Jerry Lee Lewis (incredible, coiled spring Sean McGibbon), with a shock of strawberry-blonde hair, kicks things off. Lewis is a loose cannon, a show-off, and an egomaniac. But damn, can he play the piano, even with his feet! Sparks fly when Perkins (compelling, expert lead guitarist John Michael Presney) arrives to record a few tracks with Lewis. Phillips plays referee until the two realize each other’s talent. They settle into a rollicking time, with Lewis jangling the keys like it’s an Olympic sport and Perkins dashing off riffs with ease.
Before the show starts, Artistic Director Michael Butler warns us we won’t believe our eyes and ears. The music is 100 percent live, 100 percent real. And he’s right. The sound coming out of these musicians is big and authentic and absolutely extraordinary. We’re having a ball watching Lewis and Perkins trade barbs and songs. But then, in walks Johnny Cash (talented Sky Seals) and things get even better—and deeper. The icing on the cake is Elvis (gifted Trent Rowland), who shows up with his girlfriend, Dyanne (sassy crooner Brittany Danielle), a lovely contrast to an otherwise all-male play.

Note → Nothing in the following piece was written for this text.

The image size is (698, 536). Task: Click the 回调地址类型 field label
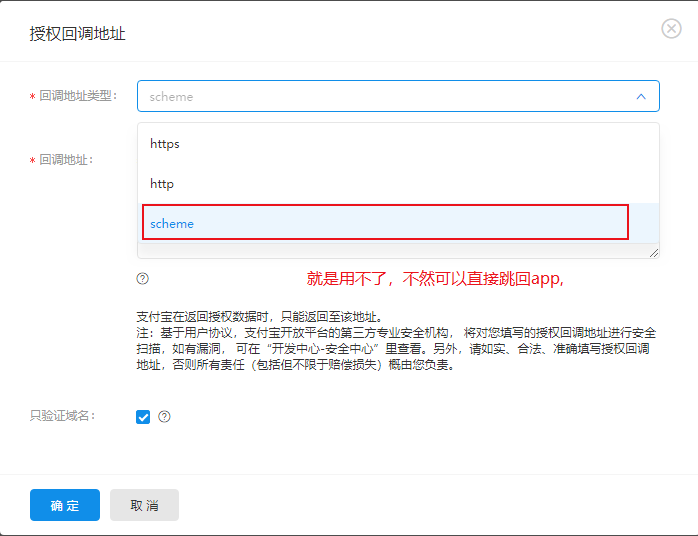tap(78, 96)
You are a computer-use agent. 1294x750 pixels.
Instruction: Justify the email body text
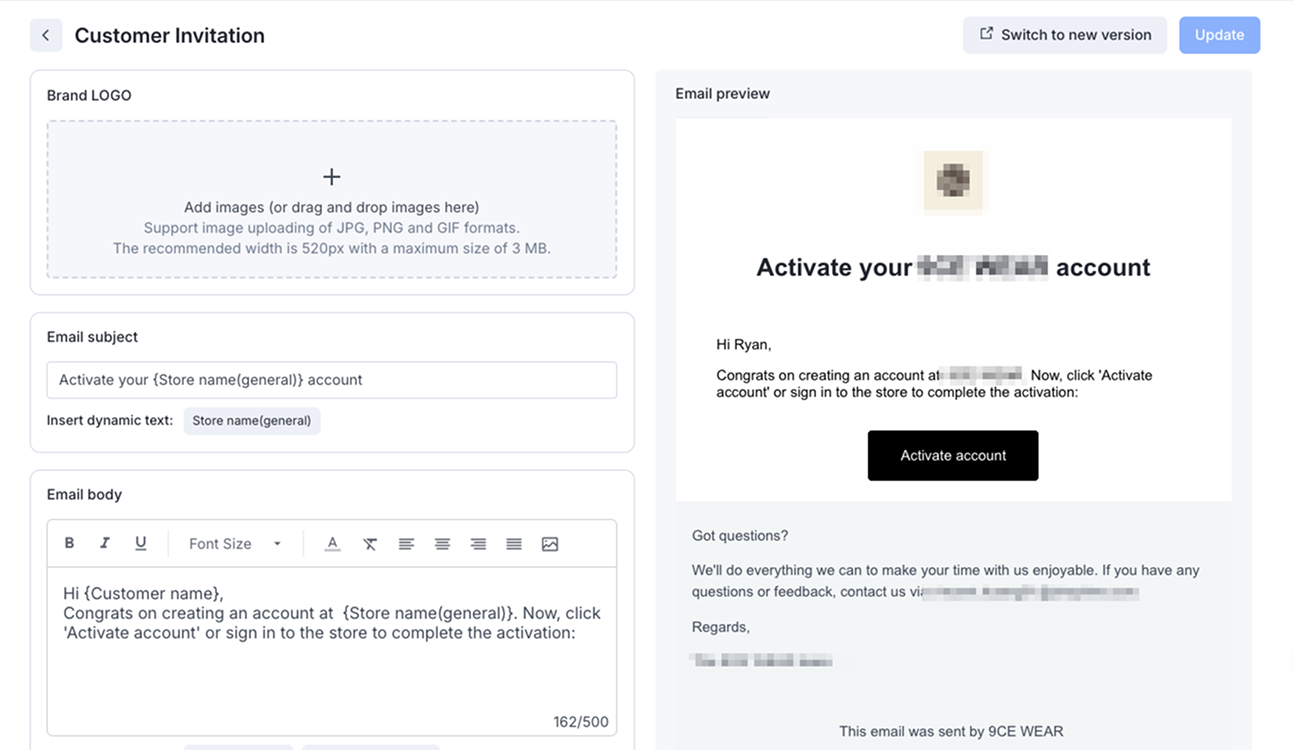click(514, 544)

There is more to “Million Dollar Quartet” than the magical music. Plot tension arises from secrets the stars are keeping from each other. The stakes are high. Each artist stands to lose something irreplaceable.

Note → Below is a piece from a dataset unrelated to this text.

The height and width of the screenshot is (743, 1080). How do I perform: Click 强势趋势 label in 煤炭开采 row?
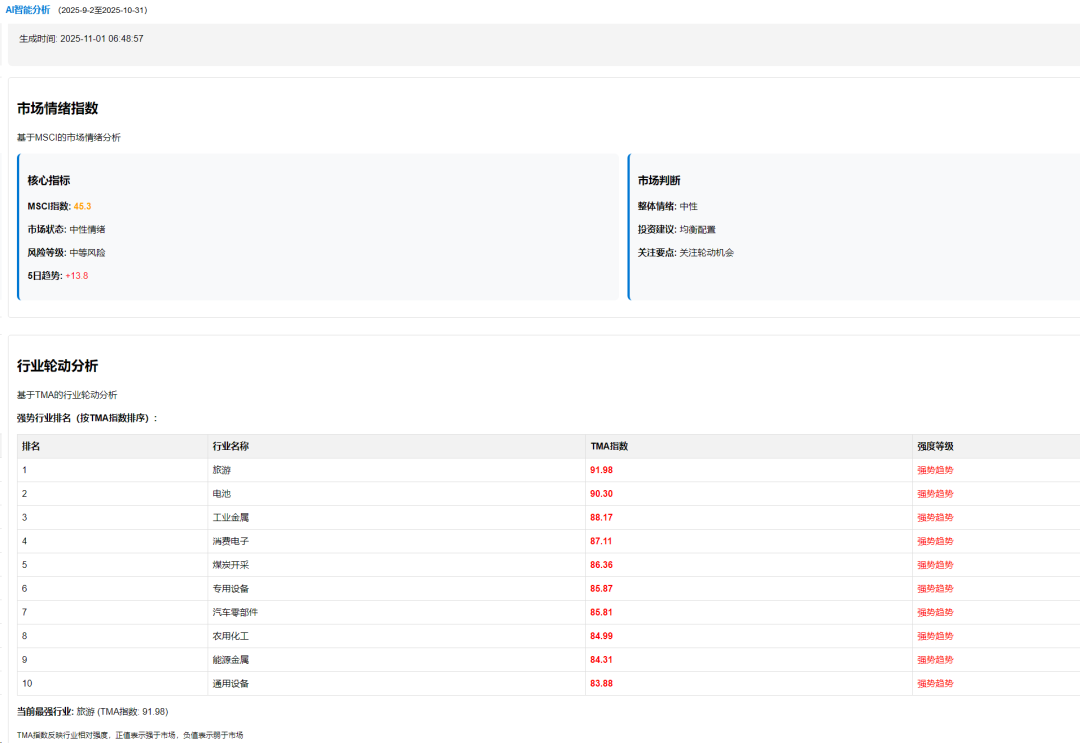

If you’re wondering whether they are going to play your favorite song, the answer is yes. Although “Quartet” packs in over two dozen hits, each feels fresh and new, tapping into some major nostalgia. Each musician is fantastic in his/her own right and adept at channeling the musical legends they are cast to play, avoiding caricature.
Arguably, the best performances come during the encore, when the characters re-emerge in sparkling blazers to play one last song each. Even Phillips shows off his harmonica skills in the boot-stomping encore. And of course, showboat Lewis closes it all out, balancing on his piano bench with one leg high in the air while he pounds the keys, jumping on top of the instrument and playing behind his back, like a true star. After all, Lewis once set his piano on fire and played through the flames to upstage a closing act.
“Million Dollar Quartet” is a fitting tribute to the 50th Anniversary of the Lesher Center—and Center REP does a great job. I sat three seats down from a woman who was there on the opening night, fifty years ago:
“Trade me seats so you can talk to Sally,” her date said to a woman down the row, as everyone was settling in.
“I don’t want to talk to anybody,” Sally said. “I want to go to sleep.”
Did Sally get any sleep? Not a wink. Her eyes were riveted to the stage.
“Million Dollar Quartet,” book by Colin Escott and Floyd Mutrux, directed by Hunter Foster, at Center REPertory Company, Walnut Creek, California, through Friday, October 6, 2017. Info: centerrep.org
Cast: Ken Bergmann, Brittany Danielle, Sean McGibbon, John Michael Presney, Michael Price, Trent Rowland, Sky Seals, and Michael Ray Wisely.